Une fois n'est pas coutume, c'est une pièce de théâtre qui m'a fait découvrir ce livre magnifique.
J'ai eu la chance d'assister à la sortie de résidence de la dernière pièce de théâtre mise en scène par
Christine Matos à la Maison de la poésie d'Avignon,
le doux Parfum des temps à venir, de
Lyonel Trouillot.
On sait que ces premières représentations sont généralement encore un peu maladroites, brutes de résidence, mais là, j'ai pu ressentir toute la force des mots de l'auteur, la force du jeu des comédiennes et la qualité de mise en scène.
Un texte, fait de poésie, de profondeur et d'intemporalité !
Il nous raconte les dernières volontés et les ultimes conseils d'une mère à sa fille, avant de mourir, qui lui dit : « une femme libre est maîtresse de son essence ». Il y est question de passage, de transmission : que laisse-t-on lorsqu'on s'en va et, quand on naît à soi-même, que prend-on ou pas de ce qu'on nous a laissé ?
L'action n'est ni située dans le temps ni dans l'espace, ce qui renforce la portée universelle des mots. Les lieux évoqués sont la guerre, les haltes, l'errance dans des paysages désertiques, des cités délabrées, l'esclavage.

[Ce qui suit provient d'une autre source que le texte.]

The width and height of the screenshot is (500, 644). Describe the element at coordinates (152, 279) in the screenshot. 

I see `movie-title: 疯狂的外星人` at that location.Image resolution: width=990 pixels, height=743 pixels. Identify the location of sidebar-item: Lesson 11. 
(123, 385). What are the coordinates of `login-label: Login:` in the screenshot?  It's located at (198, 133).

Cette mère dévoile une réalité très sombre de sa vie, de sa propre histoire cachée afin de préserver l'innocence de sa fille : « Ayant toujours vécu au bord des précipices, nous nous serons peu parlé. Et rarement dans le vrai ». La vérité qu'elle révèle est le témoignage d'une vie marquée par la violence : « J'ai vu la violence des hommes et celle des éléments. Et j'ai respiré l'odeur de la haine ». En colère et révoltée, cette mère dit à sa fille d'aller chercher sa liberté, d'aller à la conquête de soi : « Et tu marcheras seule vers la conquête de ton essence. N'oublie pas, mon amour. le paradoxe du parfum, c'est qu'il libère ce qu'il capture. Capture la vie et libère-la ».
L'évocation d'un coffret dans ses dernières paroles rappelle la boîte de Pandore. Si Pandore répand les maux sur terre et retient prisonnier l'espoir, le coffret que la mère lègue ici à sa fille a une fonction particulière : « Et lorsque tu auras trouvé
le doux parfum des temps à venir, tu le cacheras dans le coffret ».

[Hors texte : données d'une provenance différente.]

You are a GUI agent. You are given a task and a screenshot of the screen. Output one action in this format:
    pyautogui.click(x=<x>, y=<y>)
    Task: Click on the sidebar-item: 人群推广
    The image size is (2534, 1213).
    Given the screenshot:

Une mise en scène sobre, imagée où les personnages se confondent avec leur environnement.
Christine Matos, directrice de la compagnie KA-Théâtre, et dont c'est la quatrième pièce que je vois, m'a habitué à être surpris par ses mises en scène ayant pour points communs la simplicité de décor et la multitude d'accessoires, discrets pour les uns, criants pour les autres. Elle mêle souvent des disciplines autres, telles que la musique, les sons ou les marionnettes, élargissant ainsi le spectre de l'imaginaire du spectateur et donnant une plus grande dimension à la scène, parfois exiguë.
Je la cite à propos de son intention : Rendre visibles et sensibles toute la force, la sauvagerie, la poésie qui se dégagent de ce texte est pour moi une priorité. « Je voudrais que ce soit une parole de femme à femme, sans qu'on puisse dire que c'est une parole qui est née dans telle société, pour justement mettre l'accent sur la condition universelle des femmes ». Ce sont les propres paroles de
Lyonel Trouillot à propos de son livre
le doux parfum des temps à venir.
En plus des nombreuses pièces mises en scène à Cuba, Haïti, El Salvador, et d'autres en France,
Christine Matos est aussi l'auteur d'une pièce de théâtre,
Un volcan sur les toits de Paris, la vie mouvementée de Consuelo Suncin, seule épouse de
Saint-Exupéry, éditée chez Elan Sud, qu'elle a mis en scène en espagnol et en français.
Cette pièce de théâtre que j'ai revu 2 fois m'a poussé à lire le livre… et je n'ai pas été déçu.